David Larsen - Analyst
That is very helpful. Thanks a lot. And then just as far as the Movianto business itself goes, can you sort of size how much of that revenue is fee-for-service, I am trying to get a sense for like the benefit to the gross margin? And then I am assuming the vast majority of it, 80%-plus is pharma, not Med/Surg supplies, and then the other 20% would be Med/Surg supplies, is that correct or not? Thanks.
Jim Bierman - EVP, COO
I think we will give you, provide some data around what occurred in the first quarter, but I do want to sort of preface this by saying there is a certain amount of seasonality, and the fee-for-service and sort of by itself does change based on the underlying product mix and our customer base. In the quarter, it was about 50/50 fee-for-service and then our buy/sell kind of arrangement. And then I didn't get the second half of your question?
David Larsen - Analyst
Is Movianto all pharma?
Jim Bierman - EVP, COO
It is about half of it is, more than half of it is the pharma business right now. So relative to the domestic businesses it is a little bit different. But again, longer term we are going to be continuing to focus on leveraging some of our larger global customers on the supply side. And see if we can't change that mix.
David Larsen - Analyst
Okay, that is helpful. And then just one more quick one, the $2 million in exit costs, can you describe what those were and do you think that there will be more going through the rest of the year, or is that it? And then Craig, I am sorry to keep harping on this, but you put a number out there, I think it was $4 million to $5 million for Movianto, was that $4 million to $5 million in operating losses in terms of operating income for the international?

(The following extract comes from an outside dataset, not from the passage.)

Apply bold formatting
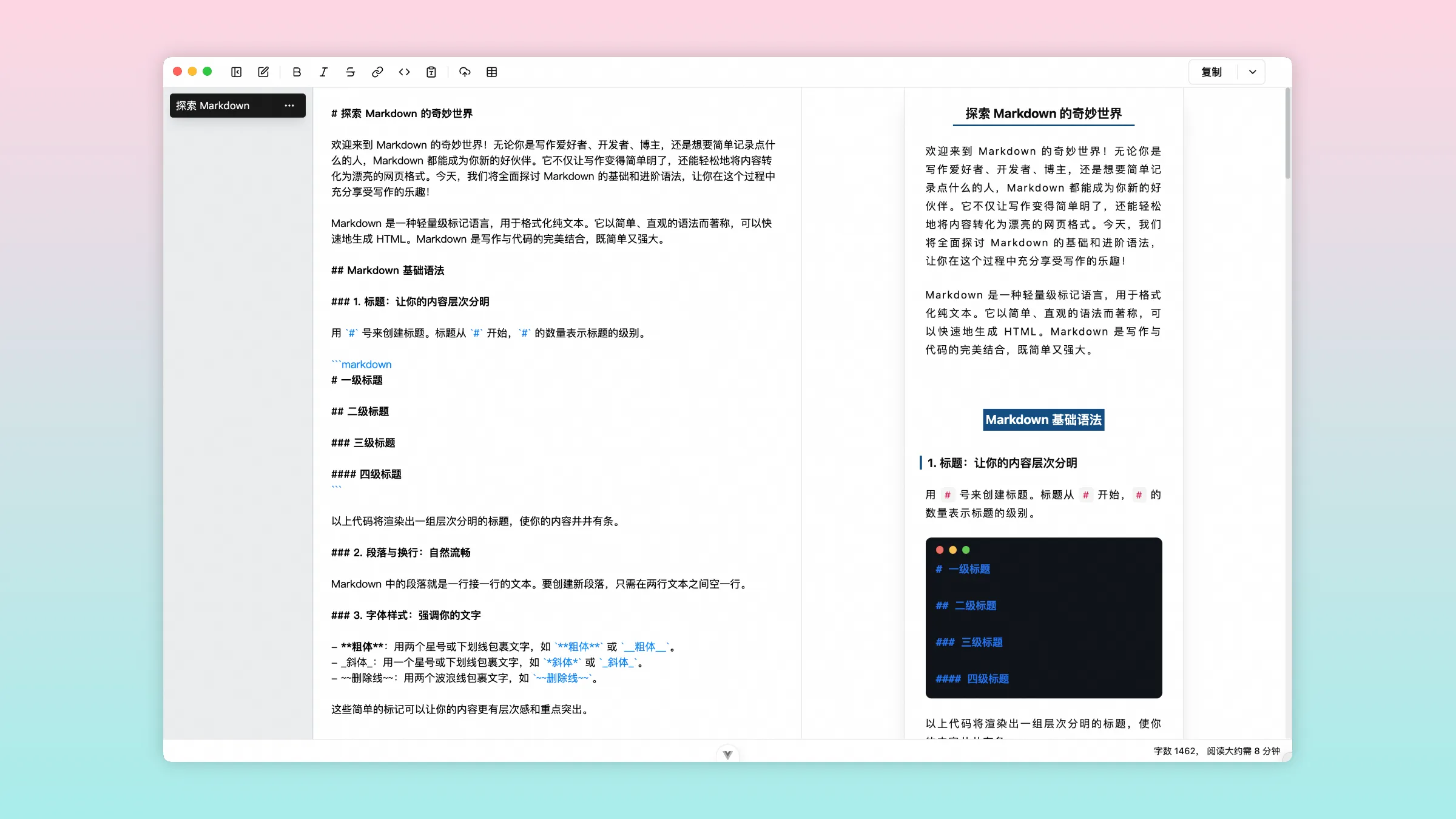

Craig Smith - President, CEO
No, no. Somebody was trying to get a sales number for the year, and threw out a $500 million number, and I was bringing that down from the $500 million. No. I did not give a loss number, that was more on the top line contribution for the year.
David Larsen - Analyst
Okay. Great.
Jim Bierman - EVP, COO
David, this is Jim Bierman. In response to your question on the exit and realignment charges. As you will recall when we met and talked about the 2013 targeted performance at our Investor Day, we talked in terms of there being about a $5 million exit and realignment charge that we would expect to record over the course of time in 2013. The charges that were taken in the first quarter were totally within the context of that original plan, and we are on target with that plan. Primarily relates to redundant capabilities that we had in certain markets.
David Larsen - Analyst
Thank you very much.
Operator
There are no further questions at this time. I will now turn the call back over to Mr. Smith for his closing remarks.
Craig Smith - President, CEO
Thank you Janine. And thank you for everyone listening in today, and we will be active out in the marketplace talking to folks, and we look forward to talking to you at the end of second quarter, and sharing our progress with you for the year. Thank you.
Operator
Thank you for your participation in today's conference. This concludes the call, and you may now disconnect. Good day everyone.